> _INSTRUCTION_
In the halal-checking guide below, where on a package does the halal certification logo appear?

> _SELECTION_
┏━━

How to Check if Food Is Halal: Label Reading, Apps, and Verification Tools

HalalSpy Team | |

To check if food is halal, follow three steps: look for a halal certification logo from a recognized body, read the ingredients list for haram items such as pork derivatives and alcohol, and verify the product in the certifying body’s official online database. A halal logo confirms third-party auditing. No logo does not automatically mean haram, but it does mean you need to check the ingredients yourself. This guide covers each step with specific databases, app names, and ingredients to watch for.

How to Check if Food Is Halal

Three methods let you verify halal status for any packaged food or restaurant meal.

The first method is checking for a halal certification logo. A recognized body such as IFANCA, HMC, or JAKIM has audited the product and confirmed it meets Islamic dietary law. The logo appears on the front or back of the packaging, near the nutritional information panel.

The second method is reading the ingredients list. Even without a logo, you can screen for haram ingredients by scanning for pork derivatives, alcohol-based additives, and flagged E numbers. This takes more knowledge but works for any product in any country.

The third method is searching the certifying body’s official product database. Bodies including IFANCA, HMC, and JAKIM publish searchable online registries. You can confirm whether a specific brand or product is currently certified, not just relying on the logo alone.

┗━━

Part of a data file
┏━━

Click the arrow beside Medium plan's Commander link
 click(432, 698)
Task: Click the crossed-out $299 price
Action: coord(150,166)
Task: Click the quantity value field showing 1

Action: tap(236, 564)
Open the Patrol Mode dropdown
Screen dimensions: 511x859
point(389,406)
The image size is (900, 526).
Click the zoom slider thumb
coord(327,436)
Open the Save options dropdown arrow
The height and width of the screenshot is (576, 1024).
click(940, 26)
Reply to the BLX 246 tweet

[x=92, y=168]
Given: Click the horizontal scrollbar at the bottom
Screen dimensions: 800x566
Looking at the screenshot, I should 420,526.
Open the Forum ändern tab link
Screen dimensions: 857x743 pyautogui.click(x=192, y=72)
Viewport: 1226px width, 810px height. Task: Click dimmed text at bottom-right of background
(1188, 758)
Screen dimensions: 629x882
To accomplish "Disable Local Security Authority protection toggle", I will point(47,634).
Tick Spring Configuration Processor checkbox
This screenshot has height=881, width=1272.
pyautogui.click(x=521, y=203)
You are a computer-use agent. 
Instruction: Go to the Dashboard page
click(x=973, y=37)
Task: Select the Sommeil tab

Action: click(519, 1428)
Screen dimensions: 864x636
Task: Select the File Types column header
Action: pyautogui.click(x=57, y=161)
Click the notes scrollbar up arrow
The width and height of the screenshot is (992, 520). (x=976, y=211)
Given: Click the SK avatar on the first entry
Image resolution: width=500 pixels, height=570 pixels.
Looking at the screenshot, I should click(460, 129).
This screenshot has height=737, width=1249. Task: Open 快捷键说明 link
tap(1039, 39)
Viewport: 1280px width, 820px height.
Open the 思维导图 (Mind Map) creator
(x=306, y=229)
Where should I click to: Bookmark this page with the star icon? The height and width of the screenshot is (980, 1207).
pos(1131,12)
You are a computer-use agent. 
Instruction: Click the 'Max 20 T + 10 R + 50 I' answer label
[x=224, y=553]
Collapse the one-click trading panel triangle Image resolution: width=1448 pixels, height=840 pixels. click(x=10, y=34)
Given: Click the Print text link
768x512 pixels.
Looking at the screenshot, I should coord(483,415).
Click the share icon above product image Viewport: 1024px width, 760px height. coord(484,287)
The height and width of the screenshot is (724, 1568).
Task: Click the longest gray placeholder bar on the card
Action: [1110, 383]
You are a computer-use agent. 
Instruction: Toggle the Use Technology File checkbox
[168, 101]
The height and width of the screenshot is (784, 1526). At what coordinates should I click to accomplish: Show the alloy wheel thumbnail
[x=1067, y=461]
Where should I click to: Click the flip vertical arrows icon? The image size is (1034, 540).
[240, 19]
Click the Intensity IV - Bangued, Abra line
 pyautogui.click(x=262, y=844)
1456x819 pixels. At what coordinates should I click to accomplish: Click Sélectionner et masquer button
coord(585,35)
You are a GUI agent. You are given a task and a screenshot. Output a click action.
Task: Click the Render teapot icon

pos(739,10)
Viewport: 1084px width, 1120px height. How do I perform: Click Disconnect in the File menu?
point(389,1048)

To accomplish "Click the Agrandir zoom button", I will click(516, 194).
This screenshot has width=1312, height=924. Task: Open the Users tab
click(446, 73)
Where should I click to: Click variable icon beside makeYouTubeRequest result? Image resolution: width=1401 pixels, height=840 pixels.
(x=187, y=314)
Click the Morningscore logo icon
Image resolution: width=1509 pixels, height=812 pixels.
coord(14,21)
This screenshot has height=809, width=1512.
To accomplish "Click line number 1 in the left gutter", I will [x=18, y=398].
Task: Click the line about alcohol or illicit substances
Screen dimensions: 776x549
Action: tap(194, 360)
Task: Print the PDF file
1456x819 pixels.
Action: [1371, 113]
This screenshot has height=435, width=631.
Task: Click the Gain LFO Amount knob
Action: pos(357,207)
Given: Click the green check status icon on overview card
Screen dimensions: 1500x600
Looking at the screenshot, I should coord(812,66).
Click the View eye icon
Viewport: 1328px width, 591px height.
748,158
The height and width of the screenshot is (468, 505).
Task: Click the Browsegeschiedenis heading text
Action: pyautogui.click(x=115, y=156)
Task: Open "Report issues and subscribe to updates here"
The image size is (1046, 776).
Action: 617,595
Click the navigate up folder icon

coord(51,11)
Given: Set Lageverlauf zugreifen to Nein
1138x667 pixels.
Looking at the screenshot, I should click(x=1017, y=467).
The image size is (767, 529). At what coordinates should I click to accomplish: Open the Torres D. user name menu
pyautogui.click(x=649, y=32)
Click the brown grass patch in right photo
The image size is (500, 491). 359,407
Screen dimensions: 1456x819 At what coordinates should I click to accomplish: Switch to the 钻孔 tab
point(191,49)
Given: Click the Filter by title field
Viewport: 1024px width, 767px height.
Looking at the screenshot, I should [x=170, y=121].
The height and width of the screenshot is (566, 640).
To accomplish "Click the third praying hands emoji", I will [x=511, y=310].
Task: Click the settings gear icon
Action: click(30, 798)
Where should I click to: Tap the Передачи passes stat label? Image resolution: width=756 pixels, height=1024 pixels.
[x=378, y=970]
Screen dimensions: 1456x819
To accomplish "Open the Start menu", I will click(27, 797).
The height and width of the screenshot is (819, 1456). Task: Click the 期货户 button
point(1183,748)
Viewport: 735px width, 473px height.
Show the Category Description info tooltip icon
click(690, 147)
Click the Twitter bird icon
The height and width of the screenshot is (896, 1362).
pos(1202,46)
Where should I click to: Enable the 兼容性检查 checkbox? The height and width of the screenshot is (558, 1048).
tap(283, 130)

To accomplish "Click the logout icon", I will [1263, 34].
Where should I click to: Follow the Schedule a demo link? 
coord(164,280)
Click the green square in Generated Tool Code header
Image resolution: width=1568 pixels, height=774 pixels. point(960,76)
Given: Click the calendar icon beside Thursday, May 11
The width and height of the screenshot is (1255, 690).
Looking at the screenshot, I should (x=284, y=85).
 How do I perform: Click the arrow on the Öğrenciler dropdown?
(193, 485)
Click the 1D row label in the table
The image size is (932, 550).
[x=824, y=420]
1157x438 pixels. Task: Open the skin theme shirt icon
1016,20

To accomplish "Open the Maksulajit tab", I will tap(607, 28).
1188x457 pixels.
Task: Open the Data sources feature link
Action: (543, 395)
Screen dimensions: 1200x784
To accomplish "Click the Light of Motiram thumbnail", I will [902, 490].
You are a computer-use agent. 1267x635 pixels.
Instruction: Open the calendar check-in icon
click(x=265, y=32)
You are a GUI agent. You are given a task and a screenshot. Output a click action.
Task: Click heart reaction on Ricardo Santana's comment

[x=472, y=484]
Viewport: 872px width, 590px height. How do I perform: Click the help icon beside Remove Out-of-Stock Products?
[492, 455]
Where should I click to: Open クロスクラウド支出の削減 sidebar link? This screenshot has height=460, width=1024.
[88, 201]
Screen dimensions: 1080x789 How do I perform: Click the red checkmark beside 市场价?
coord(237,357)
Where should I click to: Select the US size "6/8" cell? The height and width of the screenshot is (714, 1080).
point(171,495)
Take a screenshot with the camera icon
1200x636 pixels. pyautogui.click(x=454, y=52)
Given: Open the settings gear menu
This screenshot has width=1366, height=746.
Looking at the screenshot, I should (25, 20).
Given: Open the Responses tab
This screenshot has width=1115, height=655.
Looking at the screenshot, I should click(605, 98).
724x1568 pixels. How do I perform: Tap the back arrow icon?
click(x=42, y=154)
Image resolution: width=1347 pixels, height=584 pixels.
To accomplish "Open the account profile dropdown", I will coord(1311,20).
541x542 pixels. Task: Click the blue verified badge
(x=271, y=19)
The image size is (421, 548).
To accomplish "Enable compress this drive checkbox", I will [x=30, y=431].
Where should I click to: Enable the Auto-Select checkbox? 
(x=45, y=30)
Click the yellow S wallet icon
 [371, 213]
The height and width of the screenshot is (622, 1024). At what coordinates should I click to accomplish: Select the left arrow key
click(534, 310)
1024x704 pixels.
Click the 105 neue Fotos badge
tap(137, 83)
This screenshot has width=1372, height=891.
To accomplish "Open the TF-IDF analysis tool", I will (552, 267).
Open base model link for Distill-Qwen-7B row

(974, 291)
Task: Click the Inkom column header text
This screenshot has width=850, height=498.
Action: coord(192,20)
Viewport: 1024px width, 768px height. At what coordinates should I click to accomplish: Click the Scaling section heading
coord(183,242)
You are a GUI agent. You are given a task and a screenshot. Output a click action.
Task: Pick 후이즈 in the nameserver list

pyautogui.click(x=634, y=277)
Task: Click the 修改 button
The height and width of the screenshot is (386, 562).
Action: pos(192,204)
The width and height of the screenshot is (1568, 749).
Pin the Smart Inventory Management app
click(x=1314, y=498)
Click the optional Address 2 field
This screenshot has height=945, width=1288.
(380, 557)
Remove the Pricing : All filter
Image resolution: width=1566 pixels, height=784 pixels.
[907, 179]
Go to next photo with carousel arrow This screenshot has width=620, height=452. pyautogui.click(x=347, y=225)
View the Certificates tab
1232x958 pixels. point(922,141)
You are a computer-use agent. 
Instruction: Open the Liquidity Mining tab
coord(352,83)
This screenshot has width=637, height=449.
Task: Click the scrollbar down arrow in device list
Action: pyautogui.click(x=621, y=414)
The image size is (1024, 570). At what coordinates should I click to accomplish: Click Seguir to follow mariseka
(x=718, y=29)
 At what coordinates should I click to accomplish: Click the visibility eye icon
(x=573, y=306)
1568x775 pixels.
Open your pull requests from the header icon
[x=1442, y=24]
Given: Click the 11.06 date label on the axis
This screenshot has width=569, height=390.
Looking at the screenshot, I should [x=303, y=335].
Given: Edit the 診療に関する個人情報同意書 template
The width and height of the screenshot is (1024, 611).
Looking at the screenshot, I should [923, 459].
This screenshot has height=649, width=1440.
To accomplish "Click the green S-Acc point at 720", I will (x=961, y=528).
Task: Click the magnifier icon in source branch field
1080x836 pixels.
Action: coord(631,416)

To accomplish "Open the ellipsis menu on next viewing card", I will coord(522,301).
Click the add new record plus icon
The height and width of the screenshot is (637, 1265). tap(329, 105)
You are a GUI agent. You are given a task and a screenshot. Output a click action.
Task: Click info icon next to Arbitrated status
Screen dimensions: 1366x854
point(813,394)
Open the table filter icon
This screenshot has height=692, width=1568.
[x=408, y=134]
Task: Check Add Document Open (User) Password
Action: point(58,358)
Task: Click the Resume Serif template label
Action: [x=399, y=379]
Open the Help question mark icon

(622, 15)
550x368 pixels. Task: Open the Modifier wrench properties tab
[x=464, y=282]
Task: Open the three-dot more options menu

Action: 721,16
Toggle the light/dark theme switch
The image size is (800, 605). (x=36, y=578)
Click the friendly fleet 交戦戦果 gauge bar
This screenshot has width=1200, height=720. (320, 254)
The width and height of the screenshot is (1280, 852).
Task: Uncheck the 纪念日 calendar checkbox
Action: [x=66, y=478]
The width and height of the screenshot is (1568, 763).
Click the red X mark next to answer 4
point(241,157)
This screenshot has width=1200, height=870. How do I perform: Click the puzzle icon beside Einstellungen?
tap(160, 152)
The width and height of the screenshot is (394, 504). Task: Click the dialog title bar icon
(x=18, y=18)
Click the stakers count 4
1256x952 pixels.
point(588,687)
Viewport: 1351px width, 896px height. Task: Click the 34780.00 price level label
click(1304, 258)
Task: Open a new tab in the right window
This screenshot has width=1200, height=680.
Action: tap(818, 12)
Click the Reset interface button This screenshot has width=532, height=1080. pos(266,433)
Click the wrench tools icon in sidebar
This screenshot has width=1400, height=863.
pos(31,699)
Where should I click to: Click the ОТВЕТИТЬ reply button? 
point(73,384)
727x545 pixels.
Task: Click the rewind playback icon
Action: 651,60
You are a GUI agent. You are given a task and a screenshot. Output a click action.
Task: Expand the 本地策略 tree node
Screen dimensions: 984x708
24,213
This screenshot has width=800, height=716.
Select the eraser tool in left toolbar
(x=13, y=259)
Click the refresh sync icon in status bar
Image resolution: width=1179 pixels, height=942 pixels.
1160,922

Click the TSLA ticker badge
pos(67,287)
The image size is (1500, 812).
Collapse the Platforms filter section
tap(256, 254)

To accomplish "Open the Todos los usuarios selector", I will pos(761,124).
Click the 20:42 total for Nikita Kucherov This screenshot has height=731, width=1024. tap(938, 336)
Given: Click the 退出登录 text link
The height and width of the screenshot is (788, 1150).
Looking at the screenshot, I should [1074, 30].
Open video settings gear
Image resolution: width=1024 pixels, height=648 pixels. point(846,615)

┗━━

> _OUTPUT FOR THIS EXERCISE_
On the front or back of the packaging, near the nutritional information panel.